Theater—i.e., traditional text-based theater—is often considered the art form that most closely resembles lived life: real bodies in space play out a story through the passage of time. Because of this, theater (or theatre) has long been a laboratory of, and for, philosophical thought and reflection. The study of philosophy and theater has a history that dates back to, and flourished in, ancient Greece and Rome. While philosophers over the centuries have revisited the study of theater, the past four decades in particular have seen a noted and substantial increase of scholarship investigating this intersection between philosophy and theater. “Philosophy of theater” is, on one hand, a “field” that is just starting to take shape and is barely over a decade old; on another hand, it is a recognized subfield both of aesthetics and of theater and performance studies.

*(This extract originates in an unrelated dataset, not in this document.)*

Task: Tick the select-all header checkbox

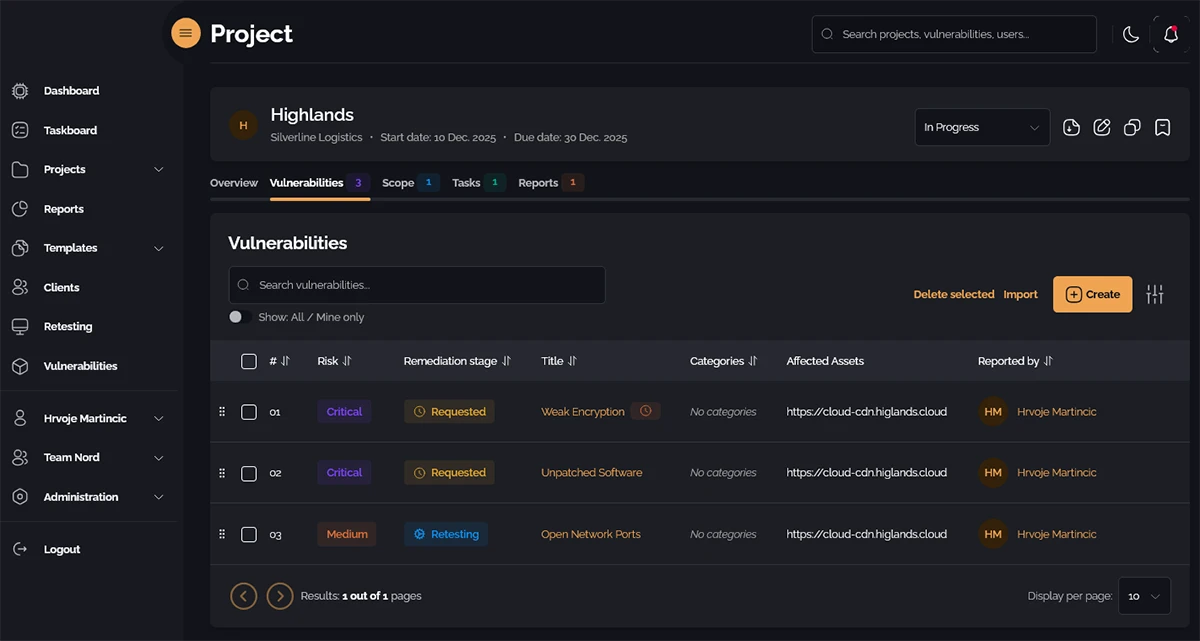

And finally, it is also an amorphous concept, either not yet fleshed out, or intentionally amorphous and proudly organic. Philosophy of theater is also sometimes referred to—or is argued to be subsumed, more broadly, in—“performance philosophy,” which also refers to a network of academics and practitioners that publishes a book series and a journal of the same name. Regardless of what it is called or how it is classified, scholarship has coalesced around some fundamental preoccupations, which are not too dissimilar to questions that arise in other philosophies of. . . (e.g., art, film, dance, etc.). The debates in philosophy of theater mostly fall into three of the main branches of philosophy: metaphysics, epistemology, and aesthetics. The major metaphysical debates center on an ontological question: What is theater? Epistemological studies tend to focus on audience reception and/or how meaning is made and/or transmitted. Finally, studies in aesthetics focus on two main questions: (1) What is theater as an art form? (2) What is the relationship between dramatic text and theatrical performance? This article is intentionally narrow in its scope, focusing on philosophy and theater traditions that came out of Greek theater and philosophy, in order to ensure a sufficient amount of depth, not (merely) breadth.